= Round Table (magazine) =

American literary weekly magazine (1864–1869)

The Round Table was an American literary weekly magazine, active from 1864 to 1869. Published in New York City, it was founded by Charles H. Sweetser and his brother Henry E. Sweetser, who were its first editors. Later editors included Dorsey Gardner and Henry Sedley.

==Background==
A veritable magazine-publishing "mania" happened in the United States right after the American Civil War, so intense that the publishers of the Round Table feared it would burn itself out, with "every successful writer becoming possessed of a magazine of his own". An indication of the reading audience's thirst for frequent new literary material was that many magazines became monthly or weekly, rather than quarterly, as had been the custom. The Round Table was one of those weeklies. Actually started during the war, it struggled and ceased publication, to resume after the war was over, with the subtitle "Saturday Review of Politics, Finance, Literature, Science, and Art". Frank Luther Mott described it as "trenchant and aggressive", and primarily a "journal of opinion".

==History==
===First run===
The magazine was started, as a weekly quarto sixteen pages long, in December of 1863 by Charles H. Sweetser and his brother Henry. Charles was a recent Amherst graduate, and his brother an editor at the New York World. While the editors wrote much of the material they also established a "rather informal staff" of writers in cities on the East Coast and in Chicago. From the beginning it was outspoken in its criticism--of the Civil War, of New York politics and corruption, of the religious press, and of loose manners.

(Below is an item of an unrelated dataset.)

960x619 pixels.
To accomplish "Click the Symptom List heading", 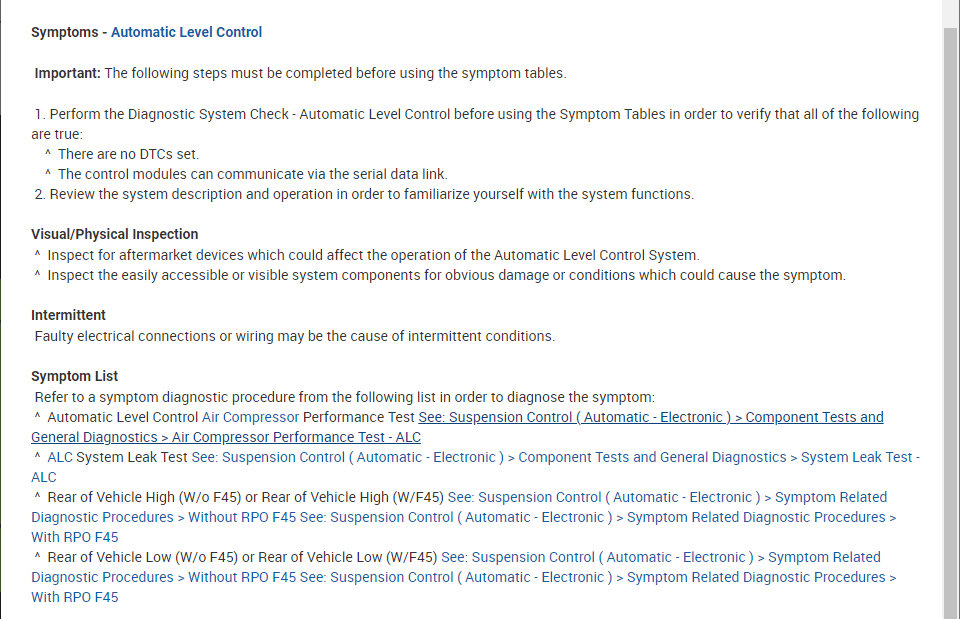I will [75, 376].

Its focus was really on literature, which it aimed to criticize, choosing "mutual detestation" over a "mutual admiration style of reviewing". Contributions were anonymous but it listed authors and editors, which included Richard Henry Stoddard, Thomas Bailey Aldrich, Edmund Clarence Stedman, William Winter, George Arnold, and particularly David G. Croly, who had worked with Henry Sweetser at the New York World. Other frequent contributors were William Dean Howells, Edmund Clarence Stedman, and Richard Henry Stoddard. In religious matters, esp. in the early days, the magazine considered itself of a higher standard than the religious press; on women's manners and education, it was unabashedly conservative on women's dress and, in what Mott called "rather ill-written remarks", it condemned higher education for women (specifically at Vassar College) in 1864, and was not above fat-shaming a woman in an 1868 Henry James story.

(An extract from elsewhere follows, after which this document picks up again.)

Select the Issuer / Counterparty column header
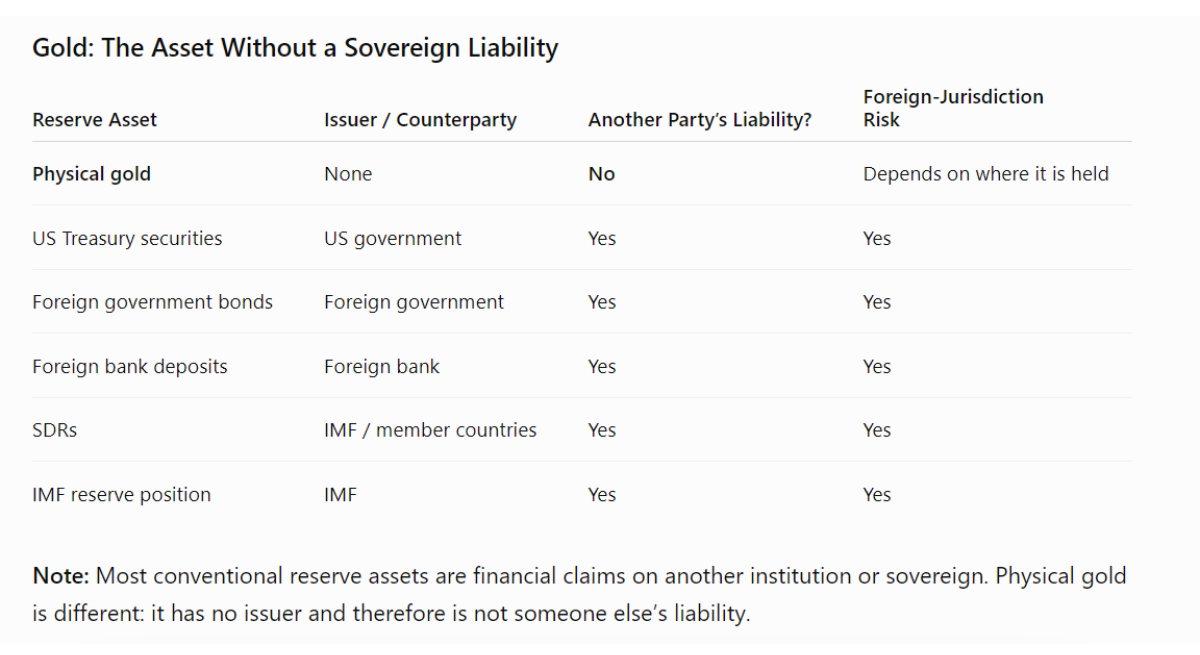coord(420,120)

The magazine also reviewed art exhibits and theater productions. It prided itself on a certain objectivity and professionalism in its theater review, saying that too many publications left that to "long-haired and dirty-nailed men and unhooped and uncombed women". Rising costs, because of the war, caused it to stop publication in the summer of 1864.

===Continuation===
Suspended from July 1864 until September 1865, its publication resumed under the Sweetser brothers, with Henry replaced by Dorsey Gardner in 1866. Later that same year, Henry Sedley was added as editor, and Charles Sweetser subtracted, Gardner to last as editor until 1868 leaving Sedley as the sole editor for the magazine's final year.
At the time of Sedley's introduction, The Publisher's Circular praised the magazine as being "honourably distinguished by its abstinence from the use of the pastepot and scissors, upon which so many of its American contemporaries are entirely dependent". Sedley had bought out control from Dorsey, although Dorsey continued on as a contributor.

Sedley became chief assistant to editor George Shepherd, at The New York Times in 1870.